_Texte:_
⁂

En fait, le problème est plus profond encore. Avec l’extinction massive des espèces – on dit que la moitié d’entre elles sont maintenant menacées et que le taux d’extinction des espèces est mille fois plus élevé qu’il n’était avant l’anthropocène – ce sont les racines mêmes de la vie qui sont attaquées. Pour le comprendre, il faut revenir à LUCA, Last Unique Common Ancestor, la plus ancienne cellule dont nous descendons tous ; c’était il y a environ 3,5 milliards d’années. Depuis, de génération en génération, la vie s’est étendue et ramifiée en inventant sans cesse de nouvelles combinaisons, mais en conservant toujours des acquis du passé. Ainsi, une espèce qui meurt, ce n’est pas seulement un moment du présent qui tombe, c’est toute son histoire qui disparaît. La catastrophe actuelle est celle de la vie sur Terre, notre vie.

Retrouvez-vous dans le paragraphe ci-dessus votre propre sentiment et votre conviction que la situation est grave et qu’il est important de s’engager pour y faire face ? Si cela est le cas, tant mieux. Sinon, vous êtes, comme la plupart d’entre nous, peu sensibles aux choses que l’on peut prétendre floues et aux arguments que l’on peut trouver abstraits. On dit que l’autruche est bonne à cela et que les humains lui ressemblent.

L’article dont il est question ici s’en prend à quelque chose de beaucoup plus concret ; quelque chose que chacun connaît ; combien faut-il payer ?  L’article compare le coût des catastrophes naturelles avec celui que causent les espèces invasives. Les premières sont abondamment discutées dans les rapports du GIEC (que tout le monde connaît ici !) et comptabilisées sur le remarquable site belge www.emdat.be. Les secondes sont du ressort de l’IPBES (plateforme intergouvernementale de politique scientifique sur la biodiversité et les services des écosystèmes ; l’organisation sœur du GIEC), et des diverses bases de données qui s’y rapportent (IPBES, 2019), InvaCost 4.1 (www.invacost.fr ).  L’article Trubelin et collab. (2023) est une compilation des données existantes de 1980 à 2019. En voici les résultats principaux.

Pour le Monde entier :

Type de catastrophe Coût (en milliards de $)
de 1980 – 2019
Augmentation (%) entre
1980-1999 et 2000-2019
Tempêtes 1’914 185
Invasion biologique 1’208 702
Inondations 1’120 42
Sécheresse 244 19
Incendies 138 114

Pour les É.-U., où les valeurs sont probablement mieux comparables à celles de l’Europe, l’article donne encore :

Type de catastrophe Coût (en milliards de $)
de 1980 – 2019
Augmentation (%) entre
1980-1999 et 2000-2019
Tempêtes 1’202 439
Invasion biologique 468 1525
Sécheresse 248 14
Inondations 144 7
Incendies 84 756

Ce sont les faits. Le titre de l’article résume ces résultats en une phrase. « Les invasions biologiques sont aussi coûteuses que les catastrophes naturelles. » Les auteurs y ajoutent leur conclusion. La prévention des invasions biologiques mérite autant d’investissements que ceux consacrés aux dégâts naturels.

En fait, les auteurs appellent à une révolution économique et financière.

Notre société sera-t-elle capable de le comprendre ?

Références.

A.J. Turbelin, R.N. Cuthbert, F. Essl et al. Biological invasions are as costly as natural hazards, Perspectives in: Ecology and Conservation, https://doi.org/10.1016/j.pecon.2023.03.002

IPBES, 2019. In :Brondizio, E.S., Settele, J., Diaz, S.,Ngo, H.T., (Eds.), Global Assessment on Biodiversity and Ecosystem Service of the International Gouvernemental Science-Policy Platform on Biodiversity and Ecosystem Services. EPBES secretariat, Bonn, Germany.

⁂

_Matériel d'étude:_

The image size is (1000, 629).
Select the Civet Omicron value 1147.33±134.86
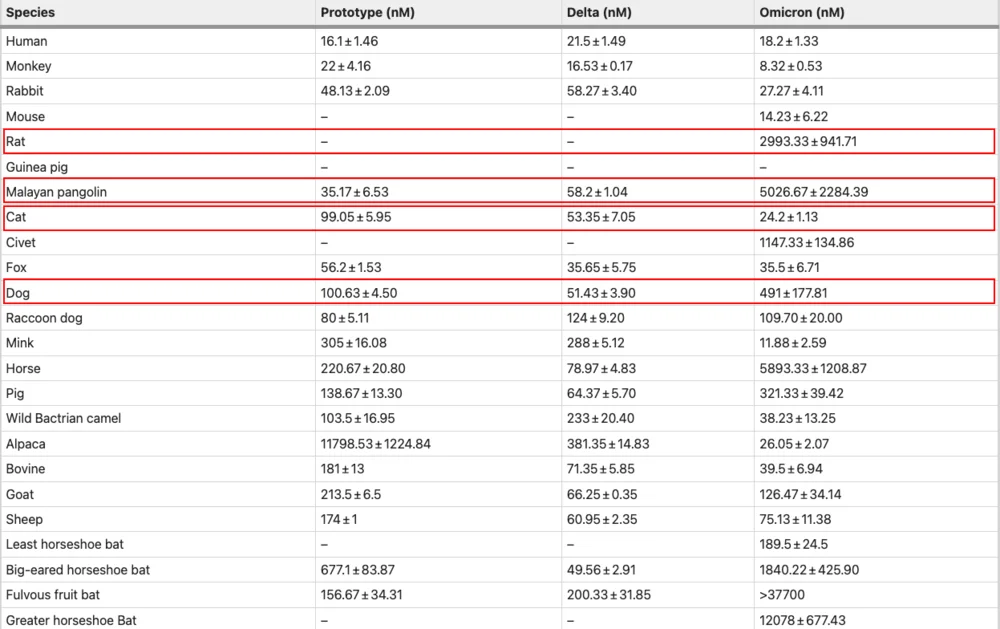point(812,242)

⁂

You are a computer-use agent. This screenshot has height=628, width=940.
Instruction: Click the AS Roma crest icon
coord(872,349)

⁂

_Tâche à réaliser:_ Recopiez sans la moindre modification le passage du texte sur les invasions biologiques qui va de « Ce sont les faits. » à « Références. ».

_Réponse attendue:_
Ce sont les faits. Le titre de l’article résume ces résultats en une phrase. « Les invasions biologiques sont aussi coûteuses que les catastrophes naturelles. » Les auteurs y ajoutent leur conclusion. La prévention des invasions biologiques mérite autant d’investissements que ceux consacrés aux dégâts naturels.

En fait, les auteurs appellent à une révolution économique et financière.

Notre société sera-t-elle capable de le comprendre ?

Références.